Action item:
Write out the listing exactly, dropping any picture it contains.

Data provided:
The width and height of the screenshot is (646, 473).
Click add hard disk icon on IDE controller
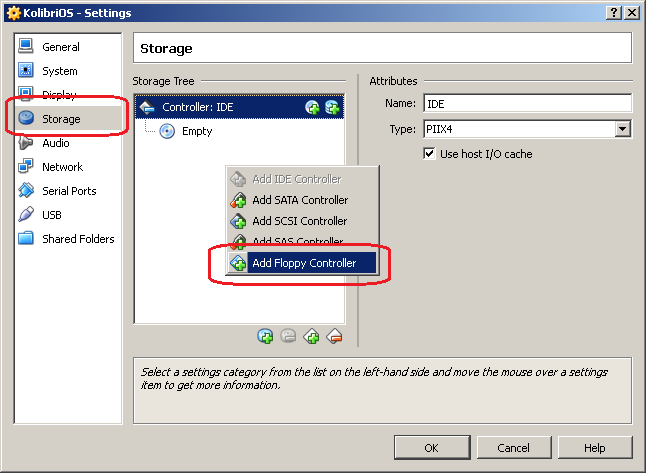pos(331,107)
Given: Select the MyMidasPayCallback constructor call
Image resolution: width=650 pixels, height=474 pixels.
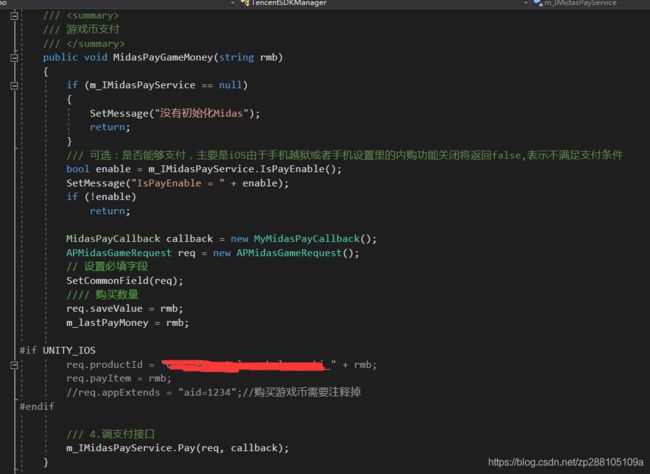Looking at the screenshot, I should 315,239.
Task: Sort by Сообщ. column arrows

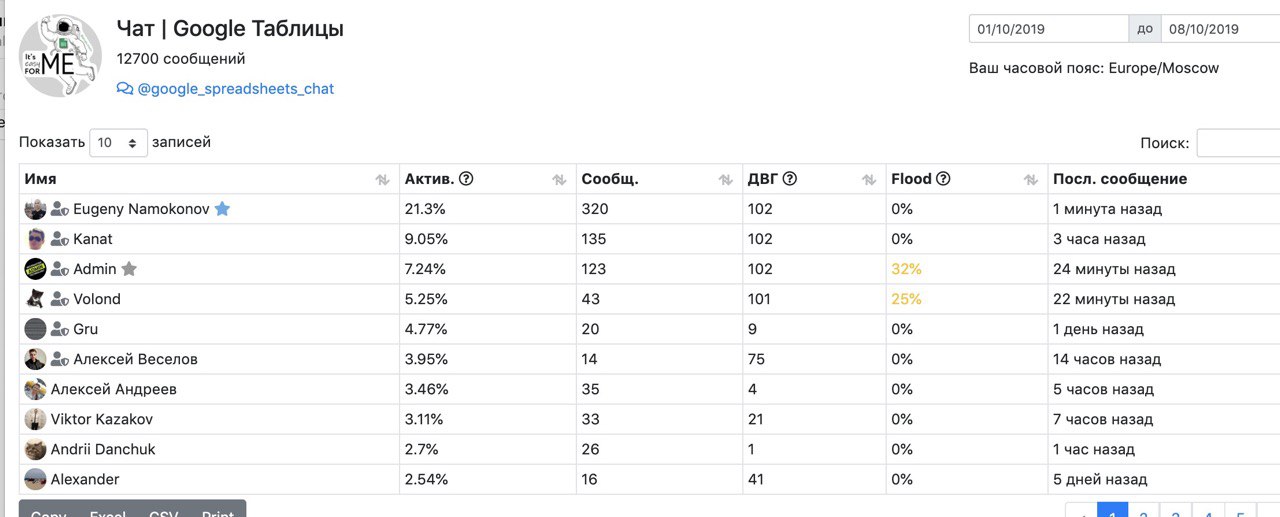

Written response:
The width and height of the screenshot is (646, 473).
Click add hard disk icon on IDE controller
pos(331,107)
Given: Select the MyMidasPayCallback constructor call
Image resolution: width=650 pixels, height=474 pixels.
Looking at the screenshot, I should 315,239.
Task: Sort by Сообщ. column arrows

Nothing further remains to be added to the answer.